Consult an Estate Planning Attorney for Personalized Advice

Consult an Estate Planning Attorney

Considering the complexity and potential repercussions of assigning property to your children, consulting an estate planning attorney for personalized advice is always recommended. These professionals can help navigate the intricate web of legal and financial intricacies, ensuring a seamless and beneficial property transfer.

An estate planning attorney, who is also well-versed in elder law, can offer tailored guidance based on your particular goals, concerns, and the complexities of your assets. They can develop a personalized estate plan that effectively facilitates your preferences for property transfer, whether it is through a will, trust, or other legal methods.


In conclusion, transferring property to your children is a significant decision that entails a multitude of considerations.

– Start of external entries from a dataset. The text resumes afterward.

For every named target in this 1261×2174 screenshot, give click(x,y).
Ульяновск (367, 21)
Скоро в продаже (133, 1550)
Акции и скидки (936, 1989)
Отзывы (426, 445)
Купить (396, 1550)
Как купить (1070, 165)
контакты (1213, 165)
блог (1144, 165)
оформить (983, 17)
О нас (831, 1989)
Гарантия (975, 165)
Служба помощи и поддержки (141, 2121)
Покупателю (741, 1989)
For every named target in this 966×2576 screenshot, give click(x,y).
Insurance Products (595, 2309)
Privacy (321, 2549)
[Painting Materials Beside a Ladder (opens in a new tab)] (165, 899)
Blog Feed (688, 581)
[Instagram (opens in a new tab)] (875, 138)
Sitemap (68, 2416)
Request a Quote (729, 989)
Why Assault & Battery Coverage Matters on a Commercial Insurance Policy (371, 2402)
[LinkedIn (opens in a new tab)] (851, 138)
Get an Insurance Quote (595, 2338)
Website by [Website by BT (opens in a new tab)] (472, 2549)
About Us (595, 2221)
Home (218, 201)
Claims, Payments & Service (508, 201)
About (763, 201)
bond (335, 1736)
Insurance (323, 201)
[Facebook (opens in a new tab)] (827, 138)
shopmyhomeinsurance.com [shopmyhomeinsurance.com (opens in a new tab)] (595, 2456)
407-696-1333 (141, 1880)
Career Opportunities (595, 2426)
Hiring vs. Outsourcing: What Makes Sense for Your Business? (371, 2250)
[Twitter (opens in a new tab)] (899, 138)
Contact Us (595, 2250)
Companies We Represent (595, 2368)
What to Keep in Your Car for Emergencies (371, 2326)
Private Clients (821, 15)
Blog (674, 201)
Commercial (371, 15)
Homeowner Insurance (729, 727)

It’s not just about signing over a deed; it’s about understanding the implications, weighing the benefits against potential risks, and finding the best strategy that aligns with your specific situation and goals.

Whether you decide to transfer the property directly, establish a trust, gift the property, or sell your home to your children, it’s essential to consult with an estate planning attorney to ensure the process aligns with your estate planning objectives and provides the most benefit for both you and your children.

Frequently Asked Questions

Why parents put assets in their children’s names?

Parents put assets in their children’s names to help with managing finances and as a form of do-it-yourself estate planning.

What are the disadvantages of adding a name to a deed?

Adding a name to a deed may trigger gift tax implications and impact the tax basis in the property, potentially leading to higher capital gains tax upon sale. It also results in a loss of control over the property from the person who owned the home.

Can my parents sell me their house for $1?

Selling your parents’ house for $1 could be considered a gift by the IRS, and they may be subject to gift taxes based on the difference between the fair market value and the selling price. It’s important to consider the potential tax implications before proceeding.

What are the implications of transferring property to children?

Transferring property to children can have both legal and financial implications. These include issues related to ownership and control, as well as potential financial burdens such as mortgage payments, creditor exposure, and tax implications.

What are alternatives to putting my house in my children’s name?

Consider establishing a trust, gifting the property, or selling your home to your children as alternatives to putting your house in their names. Each option has its implications and benefits.